See ITKCopyright.txt or http://www.itk.org/HTML/Copyright.htm for details.
Portions of this code are covered under the VTK copyright.
See VTKCopyright.txt or http://www.kitware.com/VTKCopyright.htm for details.
This software is distributed WITHOUT ANY WARRANTY; without even
the implied warranty of MERCHANTABILITY or FITNESS FOR A PARTICULAR
PURPOSE. See the above copyright notices for more information.

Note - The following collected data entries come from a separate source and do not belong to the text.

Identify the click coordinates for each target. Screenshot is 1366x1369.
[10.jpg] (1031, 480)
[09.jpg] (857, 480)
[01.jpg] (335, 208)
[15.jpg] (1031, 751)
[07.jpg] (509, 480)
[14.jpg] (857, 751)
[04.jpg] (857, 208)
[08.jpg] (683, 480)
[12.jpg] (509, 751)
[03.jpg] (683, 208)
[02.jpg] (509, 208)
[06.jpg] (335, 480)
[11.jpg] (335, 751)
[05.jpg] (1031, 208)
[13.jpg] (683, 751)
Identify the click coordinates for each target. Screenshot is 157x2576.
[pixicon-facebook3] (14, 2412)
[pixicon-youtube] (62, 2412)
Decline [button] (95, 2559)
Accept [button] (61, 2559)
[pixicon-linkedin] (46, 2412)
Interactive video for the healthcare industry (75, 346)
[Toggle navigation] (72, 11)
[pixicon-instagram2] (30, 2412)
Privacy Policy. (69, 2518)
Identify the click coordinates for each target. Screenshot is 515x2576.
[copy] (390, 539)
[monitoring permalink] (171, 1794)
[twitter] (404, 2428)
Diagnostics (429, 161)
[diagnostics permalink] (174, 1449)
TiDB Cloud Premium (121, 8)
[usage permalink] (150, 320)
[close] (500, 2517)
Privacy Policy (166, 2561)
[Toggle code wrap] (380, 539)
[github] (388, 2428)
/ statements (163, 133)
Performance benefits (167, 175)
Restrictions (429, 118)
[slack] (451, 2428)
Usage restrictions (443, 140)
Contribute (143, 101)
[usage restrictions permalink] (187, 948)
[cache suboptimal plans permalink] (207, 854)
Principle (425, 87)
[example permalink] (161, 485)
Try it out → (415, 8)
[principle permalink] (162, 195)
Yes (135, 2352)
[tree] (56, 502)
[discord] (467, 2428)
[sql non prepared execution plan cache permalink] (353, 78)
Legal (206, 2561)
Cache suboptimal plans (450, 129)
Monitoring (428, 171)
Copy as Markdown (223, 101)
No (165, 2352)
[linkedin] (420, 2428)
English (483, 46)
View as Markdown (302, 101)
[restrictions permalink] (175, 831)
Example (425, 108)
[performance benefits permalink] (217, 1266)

=========================================================================*/
#ifndef __itkMesh_h
#define __itkMesh_h
#if defined(_MSC_VER)
#pragma warning ( disable : 4786 )
#endif
#include "itkPointSet.h"
#include "itkCellInterface.h"
#include "itkMapContainer.h"
#include <vector>
#include <set>
namespace itk
{
/**
* Due to a bug in MSVC, an enum value cannot be accessed out of a template
* parameter until the template class opens. In order for templated classes
* to access the dimension of an image template parameter in defining their
* own dimension, this class is needed as a work-around.
*/
template <typename TMesh>
struct GetMeshDimension
{
itkStaticConstMacro(MaxTopologicalDimension, unsigned int, TMesh::MaxTopologicalDimension);
itkStaticConstMacro(PointDimension, unsigned int, TMesh::PointDimension);
};
/** \class Mesh
* \brief Implements the N-dimensional mesh structure.
*
* \par Overview
* Mesh implements the N-dimensional mesh structure for ITK. It provides
* an API to perform operations on points, cells, boundaries, etc., but
* does not tie down the underlying implementation and storage. A
* "MeshTraits" structure is used to define the container and identifier
* types that will be used to access the mesh. See DefaultStaticMeshTraits
* for the set of type definitions needed. All types that are defined
* in the "MeshTraits" structure will have duplicate typedefs in the resulting
* mesh itself.
*
* Mesh is an adaptive, evolving structure. Typically points and cells
* are created, with the cells referring to their defining points. If
* additional topological information is required, then BuildCellLinks() is
* called and links from the points back to the cells that use them are
* created. This allows implicit topological information about the faces
* and edges of the cells to be determined. (For example, a "face" neighbor
* to a cell can be determined by intersection the sets of cells that use
* the points defining the face. This is an inherent assumption on the
* manifold relationship of the cells in the mesh.) In some cases, either
* because the mesh is non-manifold, because we wish to explicitly store
* information with the faces and edges of the mesh, or because performance
* requirements demand that boundaries are explicitly represented (the set
* intersection does not need to be performed); then Mesh can be further
* extended by adding explicit boundary assignments.
*
* \par Usage
* Mesh has three template parameters. The first is the pixel type, or the
* type of data stored (optionally) with points, cells, and/or boundaries.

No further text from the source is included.